Oh man…did you worry on that trip? How did it feel to get to the bottom? Did you worry about Lava [Falls] and all that stuff?
Nah, I didn't worry too much about the rapids. 'Course I hadn't seen all these rapids before.
Were you running a boat?
Sure, running my own boat. In fact I had George Anderman with me. He and I jointly owned this boat for years, and boated together. And he hiked down the Kaibab trail and joined us at Phantom Ranch. Yeah, we looked over Lava, it looked pretty scary, not having run it before. In fact a couple of guys lined their boats down. Elected not to run. And I was glad they did.
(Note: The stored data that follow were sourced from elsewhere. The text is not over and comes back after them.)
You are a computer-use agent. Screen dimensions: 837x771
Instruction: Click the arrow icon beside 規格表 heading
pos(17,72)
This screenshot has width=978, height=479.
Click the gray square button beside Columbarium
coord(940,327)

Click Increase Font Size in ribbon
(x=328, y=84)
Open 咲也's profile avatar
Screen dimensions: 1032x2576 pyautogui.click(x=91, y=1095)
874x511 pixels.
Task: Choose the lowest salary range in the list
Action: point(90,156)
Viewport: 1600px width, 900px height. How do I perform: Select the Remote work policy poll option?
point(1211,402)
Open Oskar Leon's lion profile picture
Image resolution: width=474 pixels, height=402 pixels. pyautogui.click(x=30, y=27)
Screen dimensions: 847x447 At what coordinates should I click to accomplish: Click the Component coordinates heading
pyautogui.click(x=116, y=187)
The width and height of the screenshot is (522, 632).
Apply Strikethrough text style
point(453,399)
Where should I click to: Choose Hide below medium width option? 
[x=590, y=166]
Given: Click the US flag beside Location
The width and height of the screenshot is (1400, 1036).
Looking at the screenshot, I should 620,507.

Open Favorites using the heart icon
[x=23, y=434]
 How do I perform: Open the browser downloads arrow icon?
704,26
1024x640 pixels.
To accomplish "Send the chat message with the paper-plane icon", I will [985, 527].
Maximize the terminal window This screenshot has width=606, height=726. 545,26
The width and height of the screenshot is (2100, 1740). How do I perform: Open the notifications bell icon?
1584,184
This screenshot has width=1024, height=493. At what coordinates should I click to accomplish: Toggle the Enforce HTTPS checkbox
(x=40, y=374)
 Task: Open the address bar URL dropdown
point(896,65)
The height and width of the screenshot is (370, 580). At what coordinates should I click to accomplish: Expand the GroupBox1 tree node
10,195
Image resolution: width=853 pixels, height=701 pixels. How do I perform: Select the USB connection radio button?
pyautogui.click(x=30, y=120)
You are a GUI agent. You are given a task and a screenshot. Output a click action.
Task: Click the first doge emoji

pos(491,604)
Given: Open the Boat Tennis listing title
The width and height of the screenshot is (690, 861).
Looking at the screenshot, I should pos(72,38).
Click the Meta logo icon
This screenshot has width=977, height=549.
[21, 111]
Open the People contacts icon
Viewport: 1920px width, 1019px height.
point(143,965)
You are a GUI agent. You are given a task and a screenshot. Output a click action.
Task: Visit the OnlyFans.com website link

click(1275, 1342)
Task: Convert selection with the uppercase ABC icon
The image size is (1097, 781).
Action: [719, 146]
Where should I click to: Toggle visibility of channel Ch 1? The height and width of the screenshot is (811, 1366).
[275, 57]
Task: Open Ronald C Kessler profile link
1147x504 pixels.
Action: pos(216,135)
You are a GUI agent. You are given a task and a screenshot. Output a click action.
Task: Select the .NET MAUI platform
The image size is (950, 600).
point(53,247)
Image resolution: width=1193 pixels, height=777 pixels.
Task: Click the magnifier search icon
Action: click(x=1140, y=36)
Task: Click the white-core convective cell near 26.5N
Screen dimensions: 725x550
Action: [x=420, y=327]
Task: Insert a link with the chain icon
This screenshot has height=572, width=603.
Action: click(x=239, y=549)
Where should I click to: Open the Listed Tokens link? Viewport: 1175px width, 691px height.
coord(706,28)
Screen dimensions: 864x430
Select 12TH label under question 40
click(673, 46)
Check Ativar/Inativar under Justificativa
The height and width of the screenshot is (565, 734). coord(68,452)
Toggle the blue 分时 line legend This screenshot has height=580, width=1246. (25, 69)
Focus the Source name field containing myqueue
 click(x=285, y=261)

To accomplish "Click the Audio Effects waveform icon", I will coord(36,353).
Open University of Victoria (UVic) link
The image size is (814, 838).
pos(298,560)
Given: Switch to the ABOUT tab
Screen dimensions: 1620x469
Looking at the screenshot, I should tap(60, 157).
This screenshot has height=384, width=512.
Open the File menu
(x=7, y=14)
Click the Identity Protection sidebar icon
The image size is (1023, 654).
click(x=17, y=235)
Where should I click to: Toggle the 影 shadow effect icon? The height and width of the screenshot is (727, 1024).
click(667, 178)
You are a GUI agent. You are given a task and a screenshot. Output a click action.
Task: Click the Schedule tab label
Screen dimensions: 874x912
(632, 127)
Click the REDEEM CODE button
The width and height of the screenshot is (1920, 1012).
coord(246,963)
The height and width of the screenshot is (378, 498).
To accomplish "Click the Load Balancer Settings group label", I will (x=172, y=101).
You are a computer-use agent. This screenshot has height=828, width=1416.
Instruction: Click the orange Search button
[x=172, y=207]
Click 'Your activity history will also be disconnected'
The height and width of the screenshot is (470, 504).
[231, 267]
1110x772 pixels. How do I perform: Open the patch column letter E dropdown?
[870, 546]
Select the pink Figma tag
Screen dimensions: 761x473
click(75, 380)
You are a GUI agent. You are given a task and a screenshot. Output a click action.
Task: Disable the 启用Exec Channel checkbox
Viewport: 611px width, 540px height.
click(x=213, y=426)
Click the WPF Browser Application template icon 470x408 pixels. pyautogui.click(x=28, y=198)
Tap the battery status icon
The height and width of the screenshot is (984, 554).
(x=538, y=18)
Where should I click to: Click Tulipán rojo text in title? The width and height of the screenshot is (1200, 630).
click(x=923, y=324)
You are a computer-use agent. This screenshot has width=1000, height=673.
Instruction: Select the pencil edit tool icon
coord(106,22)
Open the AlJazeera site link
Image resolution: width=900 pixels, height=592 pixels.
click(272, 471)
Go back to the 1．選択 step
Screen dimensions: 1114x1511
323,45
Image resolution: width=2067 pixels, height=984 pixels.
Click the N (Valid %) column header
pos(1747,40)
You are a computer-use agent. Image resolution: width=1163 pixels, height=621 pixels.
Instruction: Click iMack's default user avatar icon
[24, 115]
About that time Bruce Julian who had actually flipped one of the boats up at Soap Creek, knew a good line through Lava. And he ran it perfectly. We watched him go and I thought I could hit that line too. But it was very hard to see that exact spot upstream as you know…don't know exactly where to go and it drops off so fast. I missed it by about four or five feet. It dropped right into a hole. Got trapped in this hole—boat just stopped. I lost Anderman instantly. He hung on with all his might onto the rowing frame, but just peeled right off into the rapid. There I was, and the boat was just slamming around and all my bags that I had tied down carefully were starting to come loose. The oars were flailing around at that point. I thought I better get out of this boat before I get pinned in it. I just worried that if it flipped over I might get stuck in the boat. So I got out. And just about that time the boat popped out of the hole. Boat never did flip over. It went over the big wave down at the bottom. Stayed upright all the way and I went through in my life preserver. Which is a non-recommended way to run Lava. I've never yet flipped a boat on the river. But I have had a few episodes.